What you are asked to do:
Repeat every one of the entries below word for word, changing nothing.

[Information provided — start]

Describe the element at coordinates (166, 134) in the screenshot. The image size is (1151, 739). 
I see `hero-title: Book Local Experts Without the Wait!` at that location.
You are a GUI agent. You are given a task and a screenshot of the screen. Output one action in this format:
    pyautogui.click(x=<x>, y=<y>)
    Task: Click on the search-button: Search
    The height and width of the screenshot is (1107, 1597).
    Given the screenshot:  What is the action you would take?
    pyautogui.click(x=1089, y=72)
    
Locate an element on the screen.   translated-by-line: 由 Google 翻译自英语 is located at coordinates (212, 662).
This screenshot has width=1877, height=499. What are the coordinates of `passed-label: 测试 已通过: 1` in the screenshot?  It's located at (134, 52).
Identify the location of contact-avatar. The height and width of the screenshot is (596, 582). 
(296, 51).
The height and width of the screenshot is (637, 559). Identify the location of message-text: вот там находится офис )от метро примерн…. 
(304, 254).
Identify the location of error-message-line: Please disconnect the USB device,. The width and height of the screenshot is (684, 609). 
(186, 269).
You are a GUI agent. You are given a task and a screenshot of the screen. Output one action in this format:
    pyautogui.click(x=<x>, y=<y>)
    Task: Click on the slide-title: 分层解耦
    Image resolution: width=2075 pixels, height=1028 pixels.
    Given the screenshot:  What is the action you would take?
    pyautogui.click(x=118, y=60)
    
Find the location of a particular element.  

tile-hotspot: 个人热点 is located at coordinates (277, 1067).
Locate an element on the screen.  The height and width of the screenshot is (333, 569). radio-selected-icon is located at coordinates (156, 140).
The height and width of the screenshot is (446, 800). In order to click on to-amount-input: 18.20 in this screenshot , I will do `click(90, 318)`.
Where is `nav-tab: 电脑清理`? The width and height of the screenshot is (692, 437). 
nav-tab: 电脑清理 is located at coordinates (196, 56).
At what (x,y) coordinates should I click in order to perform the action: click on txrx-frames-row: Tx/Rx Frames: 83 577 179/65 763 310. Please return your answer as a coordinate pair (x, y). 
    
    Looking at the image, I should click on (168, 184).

[Information provided — finish]

Result of the exercise:
Describe the element at coordinates (166, 134) in the screenshot. The image size is (1151, 739). 
I see `hero-title: Book Local Experts Without the Wait!` at that location.
You are a GUI agent. You are given a task and a screenshot of the screen. Output one action in this format:
    pyautogui.click(x=<x>, y=<y>)
    Task: Click on the search-button: Search
    The height and width of the screenshot is (1107, 1597).
    Given the screenshot:  What is the action you would take?
    pyautogui.click(x=1089, y=72)
    
Locate an element on the screen.   translated-by-line: 由 Google 翻译自英语 is located at coordinates (212, 662).
This screenshot has width=1877, height=499. What are the coordinates of `passed-label: 测试 已通过: 1` in the screenshot?  It's located at (134, 52).
Identify the location of contact-avatar. The height and width of the screenshot is (596, 582). 
(296, 51).
The height and width of the screenshot is (637, 559). Identify the location of message-text: вот там находится офис )от метро примерн…. 
(304, 254).
Identify the location of error-message-line: Please disconnect the USB device,. The width and height of the screenshot is (684, 609). 
(186, 269).
You are a GUI agent. You are given a task and a screenshot of the screen. Output one action in this format:
    pyautogui.click(x=<x>, y=<y>)
    Task: Click on the slide-title: 分层解耦
    Image resolution: width=2075 pixels, height=1028 pixels.
    Given the screenshot:  What is the action you would take?
    pyautogui.click(x=118, y=60)
    
Find the location of a particular element.  

tile-hotspot: 个人热点 is located at coordinates (277, 1067).
Locate an element on the screen.  The height and width of the screenshot is (333, 569). radio-selected-icon is located at coordinates (156, 140).
The height and width of the screenshot is (446, 800). In order to click on to-amount-input: 18.20 in this screenshot , I will do `click(90, 318)`.
Where is `nav-tab: 电脑清理`? The width and height of the screenshot is (692, 437). 
nav-tab: 电脑清理 is located at coordinates (196, 56).
At what (x,y) coordinates should I click in order to perform the action: click on txrx-frames-row: Tx/Rx Frames: 83 577 179/65 763 310. Please return your answer as a coordinate pair (x, y). 
    
    Looking at the image, I should click on (168, 184).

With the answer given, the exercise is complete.